# [GIVEN INSTRUCTION]
Rescale the items that begin at the line containing "You are a computer-use agent. Screen" and end after the line containing "Open the CrashCourse". Rewrite those lines in full, requests included, multiply each coordinate in the answers by 2.55 and round to whole numbers with halves going up, and leave every other number unchanged.

# [INPUT MATERIAL]

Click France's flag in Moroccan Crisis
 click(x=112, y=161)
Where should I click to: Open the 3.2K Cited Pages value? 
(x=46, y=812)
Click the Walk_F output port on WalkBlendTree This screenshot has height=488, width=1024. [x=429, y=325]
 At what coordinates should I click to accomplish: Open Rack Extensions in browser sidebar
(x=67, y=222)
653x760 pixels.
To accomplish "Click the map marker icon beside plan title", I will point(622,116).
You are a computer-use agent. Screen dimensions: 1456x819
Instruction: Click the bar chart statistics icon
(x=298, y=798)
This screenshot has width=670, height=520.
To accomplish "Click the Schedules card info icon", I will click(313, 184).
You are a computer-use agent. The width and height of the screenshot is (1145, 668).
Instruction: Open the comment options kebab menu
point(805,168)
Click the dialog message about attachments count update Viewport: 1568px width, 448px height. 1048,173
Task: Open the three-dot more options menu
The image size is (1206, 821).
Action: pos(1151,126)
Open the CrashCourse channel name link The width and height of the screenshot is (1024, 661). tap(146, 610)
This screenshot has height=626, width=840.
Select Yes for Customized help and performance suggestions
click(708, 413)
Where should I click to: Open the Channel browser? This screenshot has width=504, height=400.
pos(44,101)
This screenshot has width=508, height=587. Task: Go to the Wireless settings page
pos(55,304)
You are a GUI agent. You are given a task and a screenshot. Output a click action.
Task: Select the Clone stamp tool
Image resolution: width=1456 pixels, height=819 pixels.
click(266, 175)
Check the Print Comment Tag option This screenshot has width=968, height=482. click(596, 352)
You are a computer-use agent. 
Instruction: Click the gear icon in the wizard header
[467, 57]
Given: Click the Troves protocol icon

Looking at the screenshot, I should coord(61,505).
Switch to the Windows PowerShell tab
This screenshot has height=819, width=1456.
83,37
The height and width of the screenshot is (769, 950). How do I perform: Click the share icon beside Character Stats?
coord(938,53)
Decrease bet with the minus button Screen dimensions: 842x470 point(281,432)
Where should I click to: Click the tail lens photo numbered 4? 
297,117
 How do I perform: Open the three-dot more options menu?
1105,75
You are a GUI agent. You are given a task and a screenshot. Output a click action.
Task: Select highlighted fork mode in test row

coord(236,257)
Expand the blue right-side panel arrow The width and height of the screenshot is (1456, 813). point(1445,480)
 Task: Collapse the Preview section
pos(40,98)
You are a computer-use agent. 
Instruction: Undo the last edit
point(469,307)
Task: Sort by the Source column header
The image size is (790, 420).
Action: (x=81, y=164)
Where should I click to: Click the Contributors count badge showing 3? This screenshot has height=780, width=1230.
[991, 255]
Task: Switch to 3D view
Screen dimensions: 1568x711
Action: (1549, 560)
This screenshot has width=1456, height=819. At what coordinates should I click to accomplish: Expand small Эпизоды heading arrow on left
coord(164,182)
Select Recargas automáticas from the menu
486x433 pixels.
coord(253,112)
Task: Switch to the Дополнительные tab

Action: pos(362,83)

# [ANSWER]
You are a computer-use agent. Screen dimensions: 1456x819
Instruction: Click the bar chart statistics icon
(x=760, y=2035)
This screenshot has width=670, height=520.
To accomplish "Click the Schedules card info icon", I will click(798, 469).
You are a computer-use agent. The width and height of the screenshot is (1145, 668).
Instruction: Open the comment options kebab menu
point(2053,428)
Click the dialog message about attachments count update Viewport: 1568px width, 448px height. 2672,441
Task: Open the three-dot more options menu
The image size is (1206, 821).
Action: pos(2935,321)
Open the CrashCourse channel name link The width and height of the screenshot is (1024, 661). tap(372, 1556)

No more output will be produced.